In 1984 he was joint winner of the Overseas League Composition Competition, and was second in the Benjamin Britten Prize in 1986. In his student years works were performed in the Camden, York, Huddersfield, Cambridge and Devizes Festivals and three times in the Purcell Room on London's South Bank, by Lontano], Tapestry, Endymion (ensemble) and others.

Around 1989 he abandoned composition, feeling a growing separation with the new music world, and doubting his technique and voice. He remained silent for some 12 years and rejected all his work to date.

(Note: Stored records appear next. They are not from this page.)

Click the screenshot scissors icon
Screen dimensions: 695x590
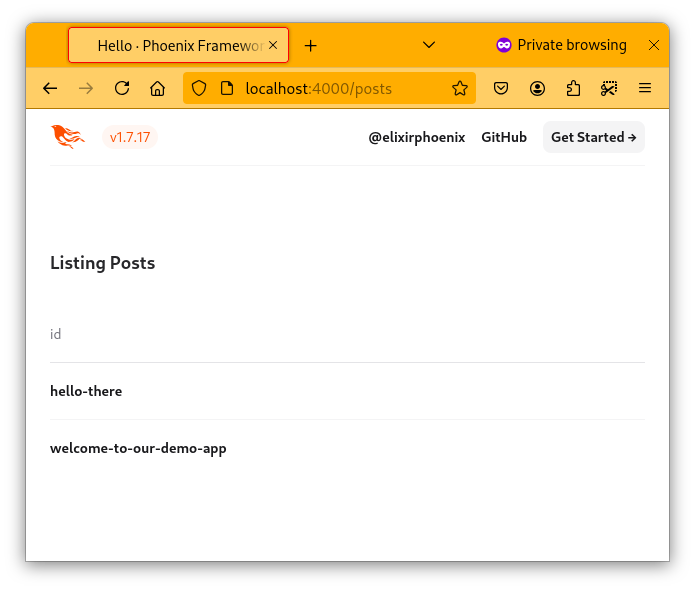pos(609,88)
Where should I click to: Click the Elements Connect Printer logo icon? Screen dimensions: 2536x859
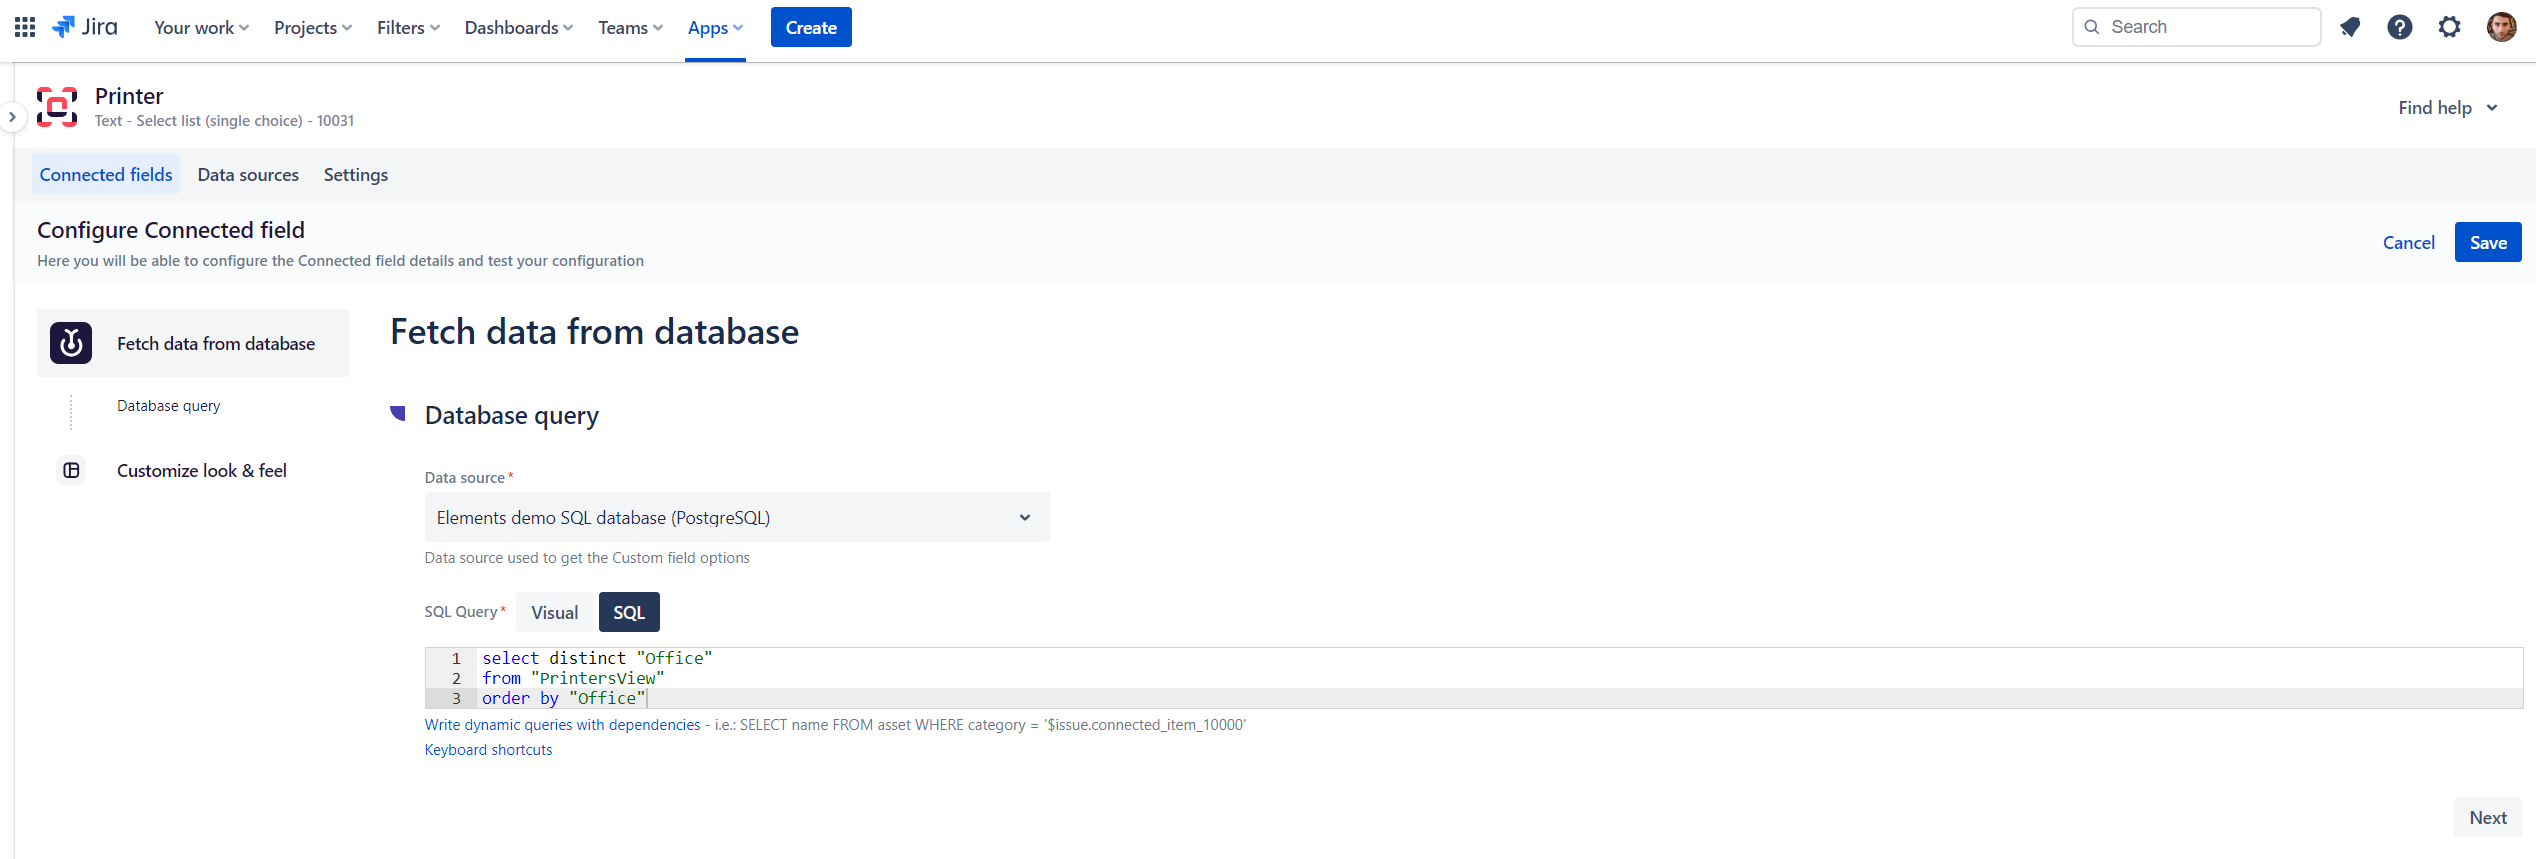point(57,107)
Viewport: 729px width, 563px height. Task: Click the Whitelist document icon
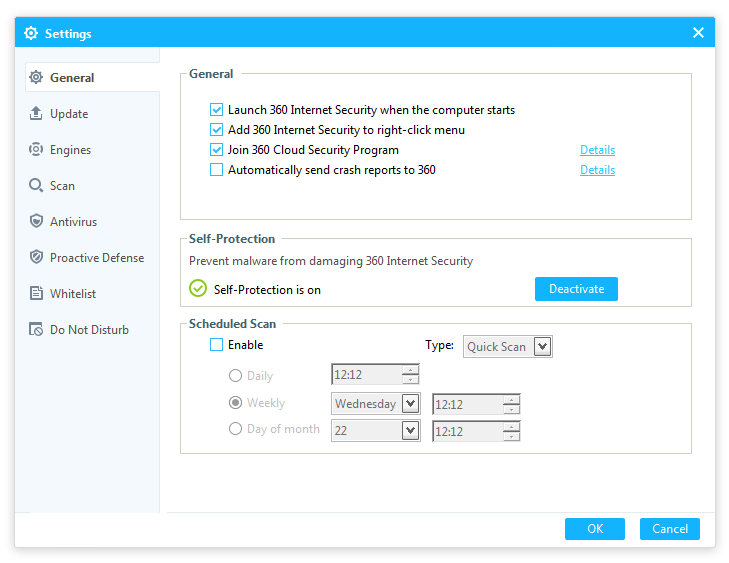click(36, 294)
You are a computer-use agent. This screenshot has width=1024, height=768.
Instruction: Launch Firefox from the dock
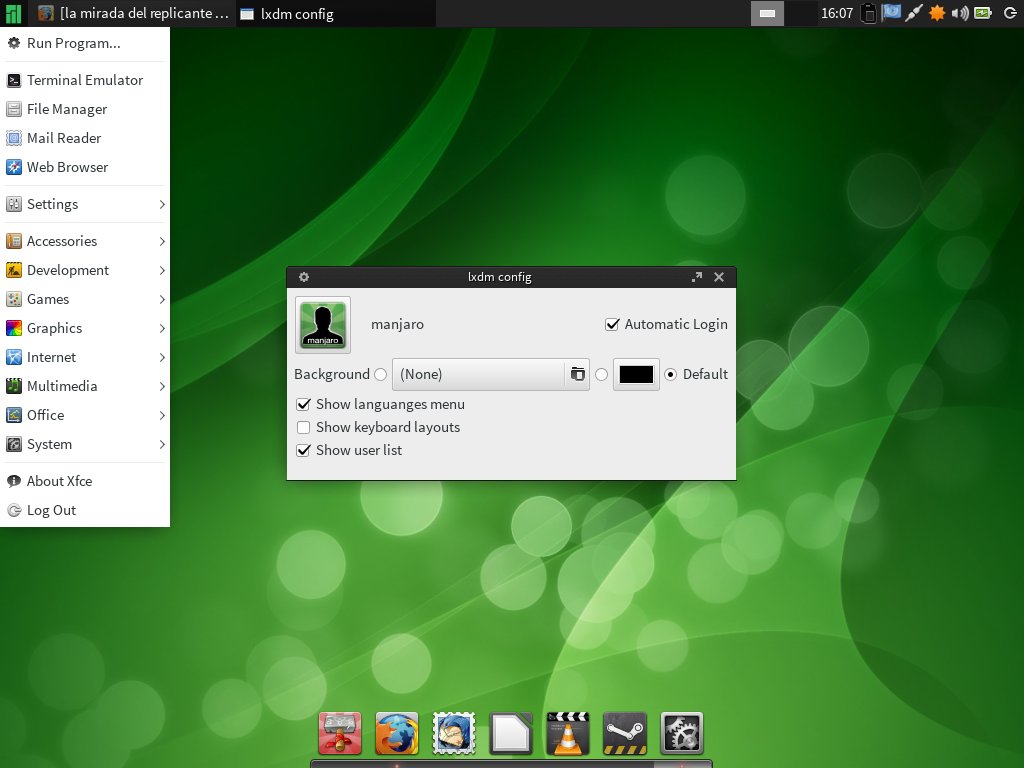point(396,734)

In 2001 he resumed composition, rapidly creating a large number of pieces. Since this time he has been awarded several times in international competitions. In 2004 his 1st Piano Concerto won 3rd Prize and joint-orchestra prize in the 1st International Uuno Klami Composition Competition in Finland. In the same year he took 3rd prize in the Ivan Spassov competition in Bulgaria with Soaring. In 2005 his song cycle Sappho Songs was highly commended in the IMRO International Competition in Ireland, and the following year his Soaring took 1st prize. Also in 2006 his septet My River was selected by North/South Consonance Ensemble from over two hundred scores and performed in New York City.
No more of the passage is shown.